Samah Ramadan

Personal information
- Full name: Samah Ramadan Mohamed
- Nationality: Egypt
- Born: 16 April 1978 (age 48) Cairo, Egypt
- Occupation: Judoka
- Height: 1.86 m (6 ft 1 in)
- Weight: 76 kg (168 lb)

Sport
- Sport: Judo
- Event: +78 kg
- Club: Hiliopolis Club Cairo
- Coached by: Adel Mostafa

Medal record
Women's judo
Representing Egypt
All-Africa Games
| Gold medal – first place | 2007 Algiers | +78 kg |
African Championships
| Gold medal – first place | 2001 Tripoli | +78 kg |
| Gold medal – first place | 2005 Port Elizabeth | +78 kg |
| Gold medal – first place | 2006 Port Louis | +78 kg |
| Silver medal – second place | 2004 Tunis | +78 kg |
| Bronze medal – third place | 2009 Port Louis | +78 kg |

Profile at external databases
- IJF: 6124
- JudoInside.com: 8834

= Samah Ramadan =

Egyptian Olympic judoka (born 1978)

Samah Ramadan Mohamed (also Samah Ramadan, سماح رمضان محمد; born April 16, 1978, in Cairo) is an Egyptian judoka, who played for the women's heavyweight category. She is a two-time Olympian, and a five-time medalist at the African Judo Championships. She also defeated Nigeria's Adijat Ayuba for the gold medal in the 78 kg class at the 2007 All-Africa Games in Algiers, Algeria.

Ramadan made her official debut for the 2004 Summer Olympics in Athens, where she lost the first preliminary round match of the women's heavyweight class (+78 kg), by an ippon and a soto makikomi (outer wraparound), to Russia's Tea Donguzashvili. Ramadan later qualified for the repechage rounds, but she was beaten in her first match by South Korea's Choi Sook-Ie.
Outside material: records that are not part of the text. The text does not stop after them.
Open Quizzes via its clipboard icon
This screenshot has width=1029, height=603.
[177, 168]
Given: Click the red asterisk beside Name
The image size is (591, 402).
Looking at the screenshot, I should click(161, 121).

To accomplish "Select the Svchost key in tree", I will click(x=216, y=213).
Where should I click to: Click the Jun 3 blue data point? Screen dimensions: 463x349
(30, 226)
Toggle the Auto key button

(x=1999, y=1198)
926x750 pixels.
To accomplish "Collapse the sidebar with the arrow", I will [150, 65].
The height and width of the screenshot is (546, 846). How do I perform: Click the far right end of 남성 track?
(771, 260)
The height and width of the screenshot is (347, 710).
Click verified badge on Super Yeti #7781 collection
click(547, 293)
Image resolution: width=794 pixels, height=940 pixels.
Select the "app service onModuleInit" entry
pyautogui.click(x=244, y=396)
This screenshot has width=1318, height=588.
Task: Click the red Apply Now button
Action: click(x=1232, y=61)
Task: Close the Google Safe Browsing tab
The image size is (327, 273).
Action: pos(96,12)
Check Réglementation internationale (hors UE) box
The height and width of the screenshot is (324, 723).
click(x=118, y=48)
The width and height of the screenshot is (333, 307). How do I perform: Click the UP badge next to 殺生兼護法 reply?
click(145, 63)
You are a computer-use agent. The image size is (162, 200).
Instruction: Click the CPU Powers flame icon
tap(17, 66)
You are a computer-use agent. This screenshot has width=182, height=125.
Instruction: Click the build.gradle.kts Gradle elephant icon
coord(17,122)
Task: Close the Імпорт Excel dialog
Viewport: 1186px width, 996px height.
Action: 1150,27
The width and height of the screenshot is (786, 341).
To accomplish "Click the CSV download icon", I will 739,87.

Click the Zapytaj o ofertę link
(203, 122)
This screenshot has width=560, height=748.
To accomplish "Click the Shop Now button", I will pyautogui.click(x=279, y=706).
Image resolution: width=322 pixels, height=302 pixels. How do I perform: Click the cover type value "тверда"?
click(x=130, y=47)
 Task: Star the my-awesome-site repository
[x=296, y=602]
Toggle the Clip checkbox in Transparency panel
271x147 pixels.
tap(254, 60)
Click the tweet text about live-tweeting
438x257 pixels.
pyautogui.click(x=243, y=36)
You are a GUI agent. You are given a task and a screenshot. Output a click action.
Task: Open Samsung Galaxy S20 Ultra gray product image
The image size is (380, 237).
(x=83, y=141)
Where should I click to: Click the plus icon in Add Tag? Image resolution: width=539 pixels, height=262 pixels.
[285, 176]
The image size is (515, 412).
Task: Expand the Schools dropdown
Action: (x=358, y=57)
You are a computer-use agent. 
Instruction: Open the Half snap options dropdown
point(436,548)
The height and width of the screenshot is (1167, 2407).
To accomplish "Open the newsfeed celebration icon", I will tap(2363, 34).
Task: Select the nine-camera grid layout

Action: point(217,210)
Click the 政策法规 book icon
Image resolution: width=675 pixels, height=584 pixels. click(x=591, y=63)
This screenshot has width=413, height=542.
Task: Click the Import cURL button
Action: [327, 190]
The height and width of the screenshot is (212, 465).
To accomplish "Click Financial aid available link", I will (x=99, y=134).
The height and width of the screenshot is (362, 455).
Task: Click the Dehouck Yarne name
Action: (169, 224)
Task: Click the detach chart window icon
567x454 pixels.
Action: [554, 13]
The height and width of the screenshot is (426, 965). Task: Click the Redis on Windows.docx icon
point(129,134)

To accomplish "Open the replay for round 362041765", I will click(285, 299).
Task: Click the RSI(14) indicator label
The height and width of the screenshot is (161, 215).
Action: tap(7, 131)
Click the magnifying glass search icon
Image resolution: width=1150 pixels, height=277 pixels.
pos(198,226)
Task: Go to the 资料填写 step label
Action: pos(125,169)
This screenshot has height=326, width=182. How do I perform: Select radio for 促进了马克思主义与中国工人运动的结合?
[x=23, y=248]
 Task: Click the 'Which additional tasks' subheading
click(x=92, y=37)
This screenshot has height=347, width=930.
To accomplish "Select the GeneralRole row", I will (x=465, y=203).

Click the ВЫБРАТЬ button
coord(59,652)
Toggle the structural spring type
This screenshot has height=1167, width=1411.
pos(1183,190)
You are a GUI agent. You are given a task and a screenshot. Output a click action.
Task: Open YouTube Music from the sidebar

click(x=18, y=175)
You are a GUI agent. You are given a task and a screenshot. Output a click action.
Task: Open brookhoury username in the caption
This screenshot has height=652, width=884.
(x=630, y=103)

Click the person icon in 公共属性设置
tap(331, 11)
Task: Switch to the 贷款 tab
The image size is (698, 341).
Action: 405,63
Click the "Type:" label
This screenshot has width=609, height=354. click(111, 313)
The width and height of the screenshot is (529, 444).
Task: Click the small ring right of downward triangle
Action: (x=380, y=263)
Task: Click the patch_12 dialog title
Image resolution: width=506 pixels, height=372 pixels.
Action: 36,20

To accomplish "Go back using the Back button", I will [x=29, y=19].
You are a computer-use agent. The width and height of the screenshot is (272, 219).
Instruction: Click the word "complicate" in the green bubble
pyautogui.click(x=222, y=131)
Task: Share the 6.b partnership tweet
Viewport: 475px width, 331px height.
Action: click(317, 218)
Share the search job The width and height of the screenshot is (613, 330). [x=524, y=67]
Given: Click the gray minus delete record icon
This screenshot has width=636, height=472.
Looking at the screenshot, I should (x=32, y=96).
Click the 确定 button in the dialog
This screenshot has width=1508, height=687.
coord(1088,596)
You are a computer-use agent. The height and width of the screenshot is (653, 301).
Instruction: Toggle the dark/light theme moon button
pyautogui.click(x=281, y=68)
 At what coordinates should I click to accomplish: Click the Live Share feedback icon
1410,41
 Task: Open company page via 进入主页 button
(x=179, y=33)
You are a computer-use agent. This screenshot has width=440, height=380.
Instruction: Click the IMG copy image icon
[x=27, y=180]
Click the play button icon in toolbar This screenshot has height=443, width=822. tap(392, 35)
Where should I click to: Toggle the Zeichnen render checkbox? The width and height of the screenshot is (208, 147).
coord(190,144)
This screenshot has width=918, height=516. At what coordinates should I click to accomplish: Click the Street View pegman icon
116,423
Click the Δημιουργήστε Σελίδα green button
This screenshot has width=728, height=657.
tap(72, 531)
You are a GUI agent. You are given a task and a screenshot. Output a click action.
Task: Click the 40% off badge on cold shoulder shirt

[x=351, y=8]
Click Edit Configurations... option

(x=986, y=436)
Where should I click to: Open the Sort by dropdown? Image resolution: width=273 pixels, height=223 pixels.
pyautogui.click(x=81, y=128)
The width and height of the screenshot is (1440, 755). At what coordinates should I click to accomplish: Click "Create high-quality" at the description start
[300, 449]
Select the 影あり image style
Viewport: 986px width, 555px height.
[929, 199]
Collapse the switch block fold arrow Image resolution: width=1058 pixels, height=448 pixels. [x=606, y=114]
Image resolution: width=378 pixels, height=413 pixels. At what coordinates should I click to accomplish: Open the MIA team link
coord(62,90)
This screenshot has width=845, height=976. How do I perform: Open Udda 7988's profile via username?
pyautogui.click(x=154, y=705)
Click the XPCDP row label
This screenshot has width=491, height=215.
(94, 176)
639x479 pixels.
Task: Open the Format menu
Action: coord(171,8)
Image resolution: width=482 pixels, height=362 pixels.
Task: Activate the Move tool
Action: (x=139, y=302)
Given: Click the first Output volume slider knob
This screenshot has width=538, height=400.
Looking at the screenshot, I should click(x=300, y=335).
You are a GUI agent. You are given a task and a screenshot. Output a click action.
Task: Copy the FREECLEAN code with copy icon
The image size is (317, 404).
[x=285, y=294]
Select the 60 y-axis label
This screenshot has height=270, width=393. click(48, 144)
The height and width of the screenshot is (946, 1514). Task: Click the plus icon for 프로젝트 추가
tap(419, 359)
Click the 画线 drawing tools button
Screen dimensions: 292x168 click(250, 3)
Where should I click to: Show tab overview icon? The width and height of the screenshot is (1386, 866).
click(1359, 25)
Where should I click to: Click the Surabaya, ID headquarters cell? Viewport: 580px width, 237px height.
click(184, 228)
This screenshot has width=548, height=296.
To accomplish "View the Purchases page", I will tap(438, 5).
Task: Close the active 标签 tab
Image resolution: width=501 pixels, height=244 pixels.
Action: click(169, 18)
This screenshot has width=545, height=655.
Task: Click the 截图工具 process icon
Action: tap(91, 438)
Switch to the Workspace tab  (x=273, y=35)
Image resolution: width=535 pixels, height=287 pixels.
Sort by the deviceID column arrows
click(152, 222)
At the 2008 Summer Olympics in Beijing, Ramadan competed for the second time in the women's +78 kg class. She received a bye for the second preliminary round, before losing out again this time to Cuba's Idalys Ortiz by an ippon and a seoi nage (shoulder throw). Because her opponent advanced further into the semi-finals, Ramadan offered another for the bronze medal by defeating Australia's Janelle Shepherd in the repechage rounds. She finished only in seventh place, after losing out the final repechage bout to another South Korean judoka Kim Na-Young, who successfully scored a waza-ari-awasete-ippon (two full points), and a kesa-gatame (scarf hold), at three minutes and thirty seconds.